Attività da svolgere:
a - Riassumi in due frasi il testo sulla termoregolazione animale.
b - Prosegui il testo sulla termoregolazione animale a partire dal punto in cui si interrompe.

Brano da leggere:
========================================

In situazione di stress termico per caldo eccessivo l'organismo si difende attraverso tre meccanismi: vasodilatazione, respirazione e sudorazione.
La vasodilatazione consente un maggior flusso di sangue nelle zone periferiche del corpo, facilitando la dissipazione del calore e dunque il raffreddamento (calore sensibile).
L'aumento della frequenza degli atti respiratori (polipnea) in presenza di elevate temperature è finalizzato all'aumento dell'evaporazione polmonare che permette il raffreddamento del cavo orale e la disperdere del calore in eccesso attraverso l'aria respirata.
Infine, la sudorazione sottrae calore all'interno del corpo e lo porta sulla superficie cutanea, dove l'evaporazione elimina il calore dal corpo, raffreddandolo. Questi due ultimi meccanismi di termoregolazione riducono la loro efficacia in condizioni di elevata umidità ambientale.
Oltre alla temperatura, altri parametri ambientali quali umidità relativa, radiazione solare e ventosità contribuiscono a delimitare la zona di termoneutralità. Il range di temperature che delimita la zona di confort termico è specifico per ciascuna specie e all'interno della stessa varia in funzione dell'età, dello stato fisiologico e delle condizioni di salute.
Il livello di umidità relativa dell'aria influisce direttamente sulle capacità di termoregolazione dell'animale. L'elevata umidità, in presenza di basse temperature, contribuisce ad aumentare le perdite di calore corporeo aumentando il disagio del freddo. In condizioni di caldo umido la capacità di evitare l'innalzamento della temperatura corporea dell'animale è compromessa perché è più difficile eliminare il calore con la sudorazione in quanto l'aria che circonda il corpo dell'animale è già satura di acqua.

========================================

Blocco dati:

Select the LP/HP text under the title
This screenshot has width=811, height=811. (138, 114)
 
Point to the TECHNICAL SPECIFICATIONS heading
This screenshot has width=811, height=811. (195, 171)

========================================

Soluzioni degli esercizi:
a - Per difendersi dal caldo eccessivo l'organismo ricorre a vasodilatazione, aumento della frequenza respiratoria e sudorazione, ma gli ultimi due meccanismi perdono efficacia in condizioni di elevata umidità ambientale. La zona di confort termico è specifica per ciascuna specie ed è delimitata anche da umidità relativa, radiazione solare e ventosità, mentre l'umidità elevata aumenta le perdite di calore con il freddo e rende più difficile eliminare il calore con la sudorazione nel caldo.

b -
La radiazione solare è trasmessa a mezzo di onde elettromagnetiche a diverse lunghezze d'onda che determinano la frequenza delle onde termiche. Non appena la temperatura di un corpo radiante si alza, aumenta il valore della lunghezza d'onda della radiazione emessa e quindi il calore trasmesso.
La ventilazione è un fattore climatico e/o microclimatico (per microclimatico si intende le condizioni presenti all'interno delle stalle) molto importante nella regolazione della temperatura corporea degli animali. Il vento che lambisce il corpo degli animali permette di allontanare l'aria molto umida (per via della sudorazione) a contatto con esso, consentendo un aumento delle perdite di calore per convezione. Questo meccanismo spiega la piacevole sensazione di refrigerio data dall'azione della ventilazione naturale, e di quella forzata generata dai ventilatori. Di contro, in condizioni di clima freddo, la presenza di vento incrementa le difficoltà dell'animale ad evitare l'abbassamento della temperatura corporea (ipotermia).
Lo stress da caldo genera una risposta adattativa dell'animale che è più o meno efficace a seconda dell'intensità e delle condizioni di stress. In generale si può affermare che l'esposizione alle elevate temperature per periodi prolungati provoca un peggioramento dello stato fisiologico dell'animale.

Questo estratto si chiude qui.